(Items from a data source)

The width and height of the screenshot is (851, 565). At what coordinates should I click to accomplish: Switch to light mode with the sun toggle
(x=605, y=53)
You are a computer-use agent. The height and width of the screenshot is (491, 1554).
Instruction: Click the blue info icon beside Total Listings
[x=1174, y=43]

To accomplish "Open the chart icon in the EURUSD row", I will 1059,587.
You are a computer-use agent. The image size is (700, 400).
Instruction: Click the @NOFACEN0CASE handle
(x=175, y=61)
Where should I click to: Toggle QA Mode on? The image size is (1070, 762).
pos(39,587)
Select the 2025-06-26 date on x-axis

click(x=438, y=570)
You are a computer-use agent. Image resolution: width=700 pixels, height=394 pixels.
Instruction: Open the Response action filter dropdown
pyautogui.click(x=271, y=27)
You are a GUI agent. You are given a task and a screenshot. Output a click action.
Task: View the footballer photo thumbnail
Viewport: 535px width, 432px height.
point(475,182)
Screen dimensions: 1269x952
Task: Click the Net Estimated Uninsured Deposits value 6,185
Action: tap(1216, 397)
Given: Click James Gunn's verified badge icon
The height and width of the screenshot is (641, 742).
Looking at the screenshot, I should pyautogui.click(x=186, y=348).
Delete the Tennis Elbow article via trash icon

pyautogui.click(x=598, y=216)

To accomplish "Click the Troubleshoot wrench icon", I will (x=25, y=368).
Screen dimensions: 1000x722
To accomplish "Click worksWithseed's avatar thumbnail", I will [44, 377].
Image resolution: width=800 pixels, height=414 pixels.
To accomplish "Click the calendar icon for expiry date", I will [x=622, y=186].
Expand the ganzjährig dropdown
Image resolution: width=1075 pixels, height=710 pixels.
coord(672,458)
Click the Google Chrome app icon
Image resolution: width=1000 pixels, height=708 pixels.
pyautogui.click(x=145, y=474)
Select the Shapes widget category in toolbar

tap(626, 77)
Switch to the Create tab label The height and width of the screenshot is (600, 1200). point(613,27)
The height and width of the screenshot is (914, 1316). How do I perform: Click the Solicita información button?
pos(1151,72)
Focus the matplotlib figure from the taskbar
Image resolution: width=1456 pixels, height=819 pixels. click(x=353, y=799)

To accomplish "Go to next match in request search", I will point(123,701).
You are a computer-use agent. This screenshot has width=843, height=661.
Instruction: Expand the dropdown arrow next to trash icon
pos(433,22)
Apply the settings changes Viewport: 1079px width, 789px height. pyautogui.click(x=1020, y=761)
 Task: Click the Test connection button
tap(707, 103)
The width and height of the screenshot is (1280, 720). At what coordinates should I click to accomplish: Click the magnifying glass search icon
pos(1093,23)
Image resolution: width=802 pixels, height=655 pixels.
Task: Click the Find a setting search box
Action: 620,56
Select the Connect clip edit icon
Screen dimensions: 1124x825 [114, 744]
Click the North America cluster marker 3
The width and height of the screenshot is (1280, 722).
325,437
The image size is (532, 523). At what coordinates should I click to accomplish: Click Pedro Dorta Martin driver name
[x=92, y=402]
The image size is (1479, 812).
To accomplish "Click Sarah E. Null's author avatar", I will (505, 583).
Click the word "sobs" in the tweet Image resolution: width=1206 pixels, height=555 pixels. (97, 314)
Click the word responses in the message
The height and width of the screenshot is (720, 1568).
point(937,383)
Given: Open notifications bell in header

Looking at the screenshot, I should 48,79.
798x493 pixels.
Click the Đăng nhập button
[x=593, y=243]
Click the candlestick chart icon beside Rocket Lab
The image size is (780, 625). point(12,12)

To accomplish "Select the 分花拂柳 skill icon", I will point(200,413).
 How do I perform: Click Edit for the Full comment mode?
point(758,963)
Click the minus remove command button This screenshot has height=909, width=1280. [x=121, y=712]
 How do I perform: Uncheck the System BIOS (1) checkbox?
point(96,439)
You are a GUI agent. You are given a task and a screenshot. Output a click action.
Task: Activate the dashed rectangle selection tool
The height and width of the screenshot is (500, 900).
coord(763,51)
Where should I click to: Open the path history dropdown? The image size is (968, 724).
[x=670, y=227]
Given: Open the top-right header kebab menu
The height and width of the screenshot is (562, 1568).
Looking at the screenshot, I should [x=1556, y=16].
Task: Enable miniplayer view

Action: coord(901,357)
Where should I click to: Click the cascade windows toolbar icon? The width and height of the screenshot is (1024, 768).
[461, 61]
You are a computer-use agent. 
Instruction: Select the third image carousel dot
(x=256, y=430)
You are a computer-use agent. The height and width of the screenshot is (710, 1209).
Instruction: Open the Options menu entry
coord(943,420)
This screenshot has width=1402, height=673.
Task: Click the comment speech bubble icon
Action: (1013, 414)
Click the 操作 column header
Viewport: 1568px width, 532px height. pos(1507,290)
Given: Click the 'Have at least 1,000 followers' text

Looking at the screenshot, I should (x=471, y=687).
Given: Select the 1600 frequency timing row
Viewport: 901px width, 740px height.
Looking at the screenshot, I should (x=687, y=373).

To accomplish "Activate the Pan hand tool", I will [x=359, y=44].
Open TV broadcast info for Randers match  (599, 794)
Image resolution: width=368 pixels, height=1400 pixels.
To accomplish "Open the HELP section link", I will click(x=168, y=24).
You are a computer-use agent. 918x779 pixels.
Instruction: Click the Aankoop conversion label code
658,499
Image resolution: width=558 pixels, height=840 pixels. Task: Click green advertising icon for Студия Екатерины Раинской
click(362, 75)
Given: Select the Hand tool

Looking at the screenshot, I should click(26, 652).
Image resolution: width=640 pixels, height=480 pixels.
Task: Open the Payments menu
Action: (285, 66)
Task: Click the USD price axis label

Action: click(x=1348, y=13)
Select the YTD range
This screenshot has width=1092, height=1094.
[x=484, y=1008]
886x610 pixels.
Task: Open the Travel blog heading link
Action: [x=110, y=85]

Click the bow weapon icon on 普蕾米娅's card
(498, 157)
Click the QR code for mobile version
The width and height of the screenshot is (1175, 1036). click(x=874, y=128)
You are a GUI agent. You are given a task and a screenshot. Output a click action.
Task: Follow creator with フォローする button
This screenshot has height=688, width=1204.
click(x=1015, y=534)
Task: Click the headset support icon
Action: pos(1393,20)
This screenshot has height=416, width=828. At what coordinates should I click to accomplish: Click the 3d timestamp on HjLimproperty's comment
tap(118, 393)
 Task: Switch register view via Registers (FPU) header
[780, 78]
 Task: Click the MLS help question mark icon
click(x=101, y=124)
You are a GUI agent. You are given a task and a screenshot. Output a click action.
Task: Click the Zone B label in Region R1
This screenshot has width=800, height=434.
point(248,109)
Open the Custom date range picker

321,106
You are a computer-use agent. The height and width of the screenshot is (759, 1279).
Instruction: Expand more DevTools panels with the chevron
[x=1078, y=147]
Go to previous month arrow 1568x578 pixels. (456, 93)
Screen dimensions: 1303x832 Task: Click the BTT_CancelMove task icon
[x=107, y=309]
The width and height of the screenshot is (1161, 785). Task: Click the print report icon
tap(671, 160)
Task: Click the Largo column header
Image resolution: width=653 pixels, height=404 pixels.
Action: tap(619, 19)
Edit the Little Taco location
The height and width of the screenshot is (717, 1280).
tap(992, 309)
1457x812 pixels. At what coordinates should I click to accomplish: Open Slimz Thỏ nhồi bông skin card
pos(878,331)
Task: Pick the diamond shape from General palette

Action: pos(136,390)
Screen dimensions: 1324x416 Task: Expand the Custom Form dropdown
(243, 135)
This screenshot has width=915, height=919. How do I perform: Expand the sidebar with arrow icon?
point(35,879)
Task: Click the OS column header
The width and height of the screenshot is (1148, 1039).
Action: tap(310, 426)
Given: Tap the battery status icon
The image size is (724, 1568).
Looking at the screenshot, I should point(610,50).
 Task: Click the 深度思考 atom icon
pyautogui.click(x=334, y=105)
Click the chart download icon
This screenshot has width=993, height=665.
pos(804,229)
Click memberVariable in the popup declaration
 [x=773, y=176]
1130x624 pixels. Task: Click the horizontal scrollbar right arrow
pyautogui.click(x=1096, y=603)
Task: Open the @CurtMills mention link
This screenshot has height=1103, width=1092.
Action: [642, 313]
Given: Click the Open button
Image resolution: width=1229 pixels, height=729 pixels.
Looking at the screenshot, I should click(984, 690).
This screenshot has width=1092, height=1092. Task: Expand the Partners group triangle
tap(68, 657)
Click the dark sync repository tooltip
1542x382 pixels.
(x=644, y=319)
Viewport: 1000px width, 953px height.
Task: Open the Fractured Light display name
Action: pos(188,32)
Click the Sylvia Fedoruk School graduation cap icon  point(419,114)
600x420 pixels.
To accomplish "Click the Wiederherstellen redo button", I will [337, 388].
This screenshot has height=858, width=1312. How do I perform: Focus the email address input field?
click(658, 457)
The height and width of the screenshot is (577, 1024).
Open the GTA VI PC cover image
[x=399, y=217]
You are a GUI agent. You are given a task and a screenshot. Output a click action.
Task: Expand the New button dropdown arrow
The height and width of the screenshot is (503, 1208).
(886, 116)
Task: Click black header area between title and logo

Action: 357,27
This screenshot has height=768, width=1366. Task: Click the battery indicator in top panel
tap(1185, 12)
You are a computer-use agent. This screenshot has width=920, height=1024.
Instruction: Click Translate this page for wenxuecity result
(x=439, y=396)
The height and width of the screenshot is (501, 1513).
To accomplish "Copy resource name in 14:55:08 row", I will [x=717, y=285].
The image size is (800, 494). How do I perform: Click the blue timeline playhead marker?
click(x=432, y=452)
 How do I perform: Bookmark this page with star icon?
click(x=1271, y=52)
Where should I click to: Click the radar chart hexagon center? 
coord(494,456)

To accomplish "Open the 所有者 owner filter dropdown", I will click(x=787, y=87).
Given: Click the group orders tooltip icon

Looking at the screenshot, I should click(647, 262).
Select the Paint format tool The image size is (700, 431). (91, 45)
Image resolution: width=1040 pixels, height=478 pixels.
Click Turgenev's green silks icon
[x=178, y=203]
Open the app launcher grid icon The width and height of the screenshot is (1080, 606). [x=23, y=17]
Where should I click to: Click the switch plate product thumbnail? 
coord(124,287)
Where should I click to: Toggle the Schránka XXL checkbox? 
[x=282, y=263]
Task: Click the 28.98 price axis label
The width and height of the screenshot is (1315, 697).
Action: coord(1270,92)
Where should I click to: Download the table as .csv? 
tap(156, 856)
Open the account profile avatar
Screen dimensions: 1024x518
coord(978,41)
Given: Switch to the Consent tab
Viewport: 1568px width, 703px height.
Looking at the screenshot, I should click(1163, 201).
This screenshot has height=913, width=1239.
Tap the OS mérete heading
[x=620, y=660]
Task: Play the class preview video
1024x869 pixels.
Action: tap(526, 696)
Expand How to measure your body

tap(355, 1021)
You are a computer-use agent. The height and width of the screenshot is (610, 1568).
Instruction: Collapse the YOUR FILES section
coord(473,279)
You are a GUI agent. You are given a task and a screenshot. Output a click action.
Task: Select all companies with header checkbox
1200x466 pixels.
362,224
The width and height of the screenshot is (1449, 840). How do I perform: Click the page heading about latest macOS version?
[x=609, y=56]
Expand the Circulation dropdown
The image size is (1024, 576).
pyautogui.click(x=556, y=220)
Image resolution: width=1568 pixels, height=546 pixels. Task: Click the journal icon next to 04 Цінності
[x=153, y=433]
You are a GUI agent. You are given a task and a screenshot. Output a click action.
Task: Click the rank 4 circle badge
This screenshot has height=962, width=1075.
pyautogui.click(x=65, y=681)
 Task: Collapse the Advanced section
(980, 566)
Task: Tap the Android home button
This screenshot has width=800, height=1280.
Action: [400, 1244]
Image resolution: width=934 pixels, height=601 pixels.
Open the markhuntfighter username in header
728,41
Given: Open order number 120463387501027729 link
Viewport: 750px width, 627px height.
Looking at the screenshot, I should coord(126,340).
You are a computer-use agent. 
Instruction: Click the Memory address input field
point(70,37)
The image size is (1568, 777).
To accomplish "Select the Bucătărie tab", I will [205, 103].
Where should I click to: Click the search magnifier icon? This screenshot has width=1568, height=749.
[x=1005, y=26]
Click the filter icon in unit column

Exercise:
The line with "Image resolution: width=934", the last line of the data above, and every line between them should be duplicated exactly, with nothing else.

Output of the task:
Image resolution: width=934 pixels, height=601 pixels.
Open the markhuntfighter username in header
728,41
Given: Open order number 120463387501027729 link
Viewport: 750px width, 627px height.
Looking at the screenshot, I should coord(126,340).
You are a computer-use agent. 
Instruction: Click the Memory address input field
point(70,37)
The image size is (1568, 777).
To accomplish "Select the Bucătărie tab", I will [205, 103].
Where should I click to: Click the search magnifier icon? This screenshot has width=1568, height=749.
[x=1005, y=26]
Click the filter icon in unit column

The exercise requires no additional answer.